Would you please repeat the data exactly as given?

BEGIN

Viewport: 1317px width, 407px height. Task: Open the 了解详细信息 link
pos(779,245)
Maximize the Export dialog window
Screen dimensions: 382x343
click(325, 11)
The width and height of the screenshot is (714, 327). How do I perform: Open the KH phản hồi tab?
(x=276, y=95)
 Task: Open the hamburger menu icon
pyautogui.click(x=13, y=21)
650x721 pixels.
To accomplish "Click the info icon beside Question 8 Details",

END

__Your response__:
Viewport: 1317px width, 407px height. Task: Open the 了解详细信息 link
pos(779,245)
Maximize the Export dialog window
Screen dimensions: 382x343
click(325, 11)
The width and height of the screenshot is (714, 327). How do I perform: Open the KH phản hồi tab?
(x=276, y=95)
 Task: Open the hamburger menu icon
pyautogui.click(x=13, y=21)
650x721 pixels.
To accomplish "Click the info icon beside Question 8 Details",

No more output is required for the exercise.